386 soldiers resigned from the Nigerian Army in one year – House of Representatives
About 386 soldiers voluntarily disengaged from the army due to medical and other reasons in the second quarter of 2020 as confirmed by the House of Representatives Committee on Army.
Abdulrazaq Namdas, Chairman of the committee revealed this while presenting a report to the house yesterday March 2.
Namdazs said 356 soldiers left the army after losing interest, 24 left to take up traditional titles; while six were discharged on medical grounds. He also revealed that records also indicated that 6,752 soldiers were discharged from the service in the last five years; while 25,655 soldiers had got enlisted within the same period.

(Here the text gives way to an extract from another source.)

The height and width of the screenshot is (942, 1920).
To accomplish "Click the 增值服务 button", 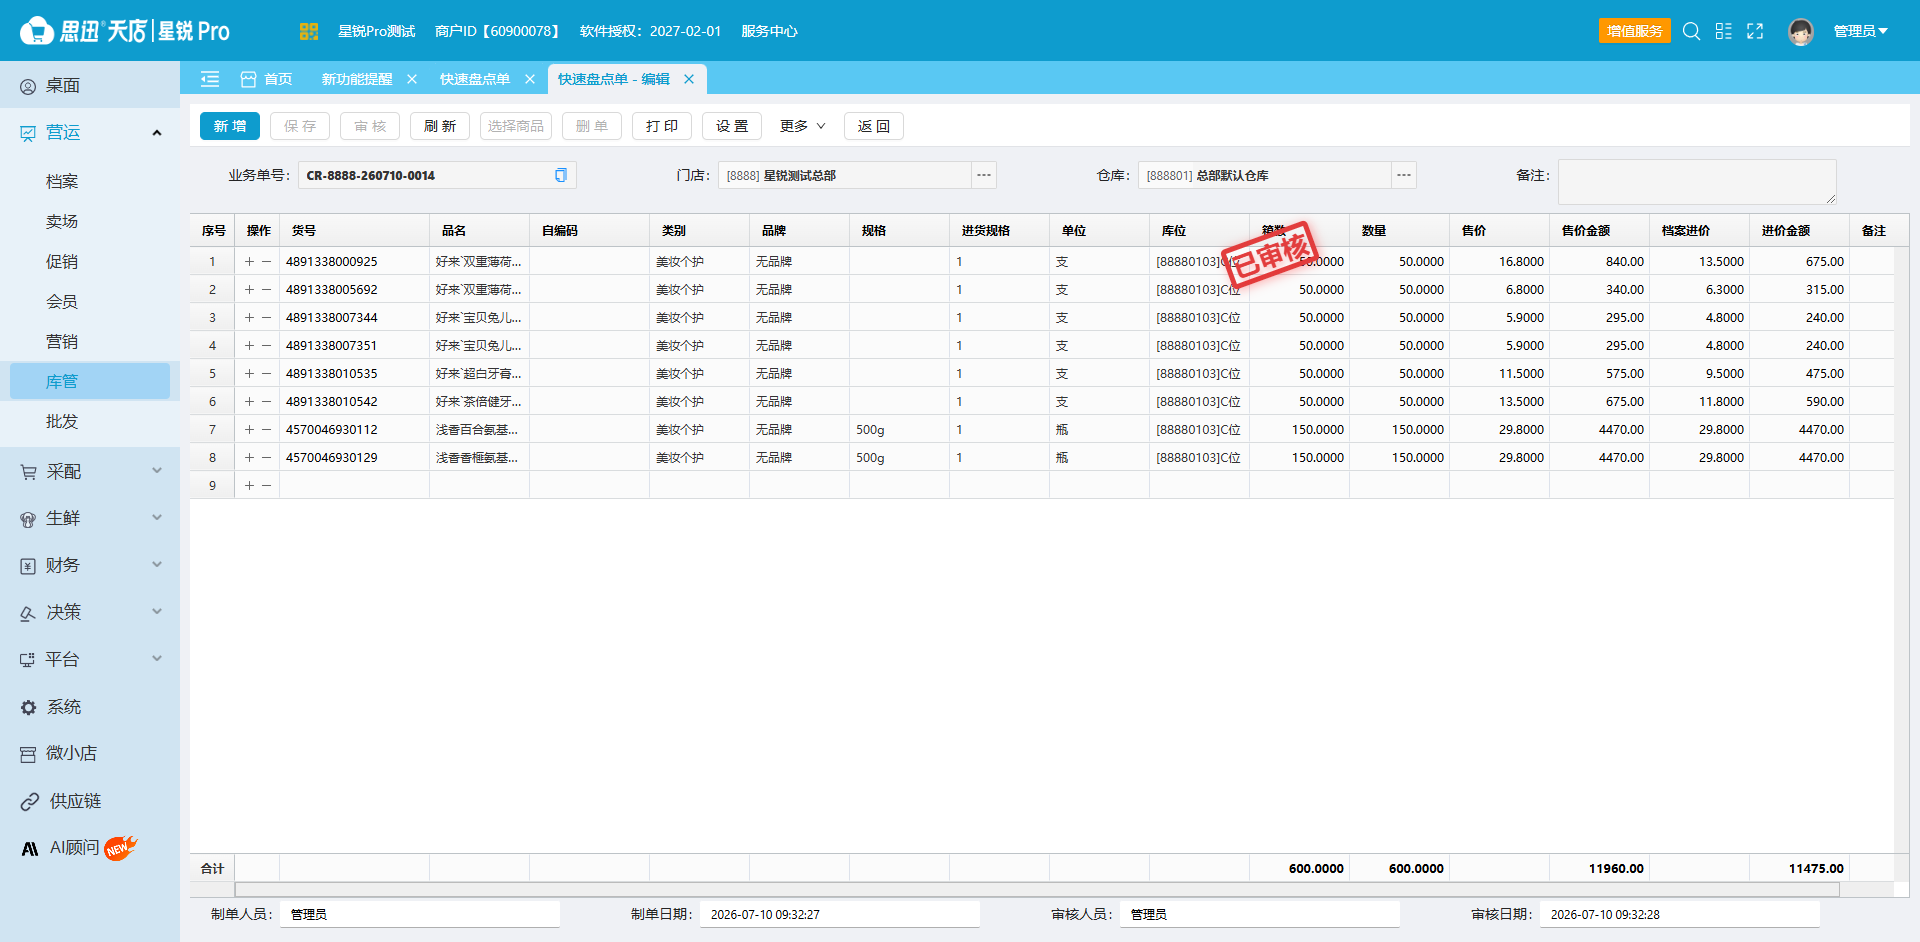I will (x=1635, y=31).
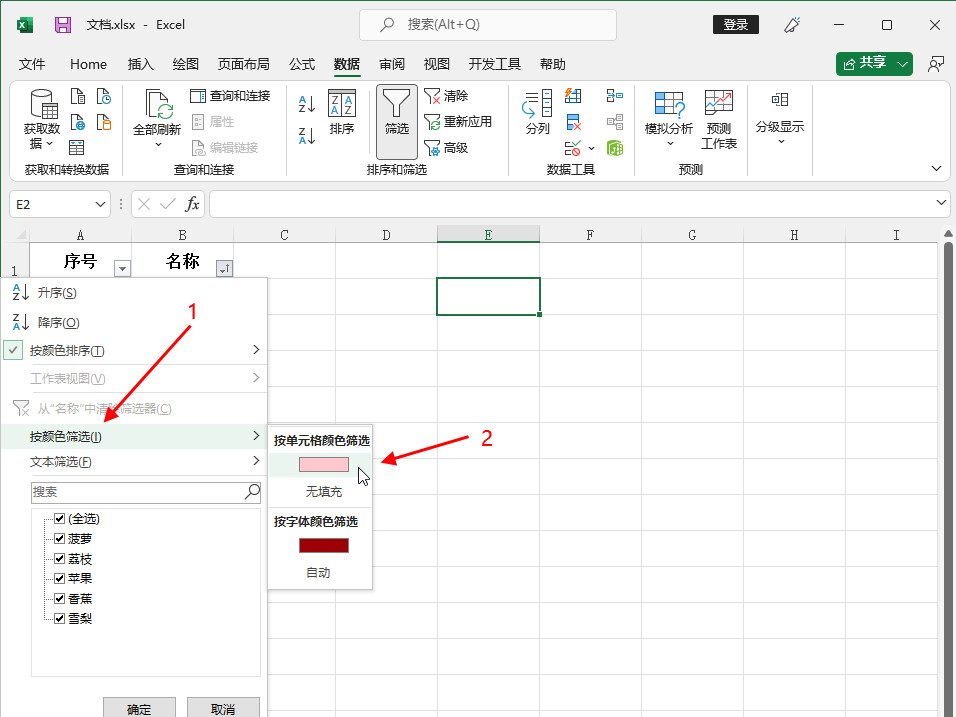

The Chairman of the house committee added that documents show that all the voluntarily discharged soldiers were Non-Commissioned Officers (NCO), ranging from Master Warrant Officer (MWO) to private (PTE).
The lawmaker said;
“Those soldiers did not realize that engagement in the Army is more than a job; it entails personal commitment, regardless of welfare package.
“The documents show that all the voluntarily discharged soldiers were Non-Commissioned Officers (NCO), ranging from Master Warrant Officer (MWO) to private (PTE).
“Based on the facts available to the committee, there was no mass resignation from the army. Individual soldiers resigned on their own from their units.
“The army also told the committee that many soldiers also voluntarily resigned because they simply lost interest in the profession and wanted to take up or look for another job.
“Others voluntarily discharged from the service to take up traditional titles. There are also a few who voluntarily resigned for health reasons.
“Soldiers do not resign in group, rather each soldier resigns on his/her own choice as an individual by submitting his/her own hand-written resignation letter to his/her own unit.
“It has become a routine that every year soldiers resign voluntarily, and so the case of the resignations in the second quarter of 2020 is not unusual.”
The committee which recommended that the Nigerian Army improve on the welfare of its personnel, especially those in battle fields or other combat operations, to make them more committed to their job and to the nation, also called for an effective monitoring or follow-up in the delivery of the welfare packages in all the Army formations to ensure that they reach the soldiers in a fair and equitable manner.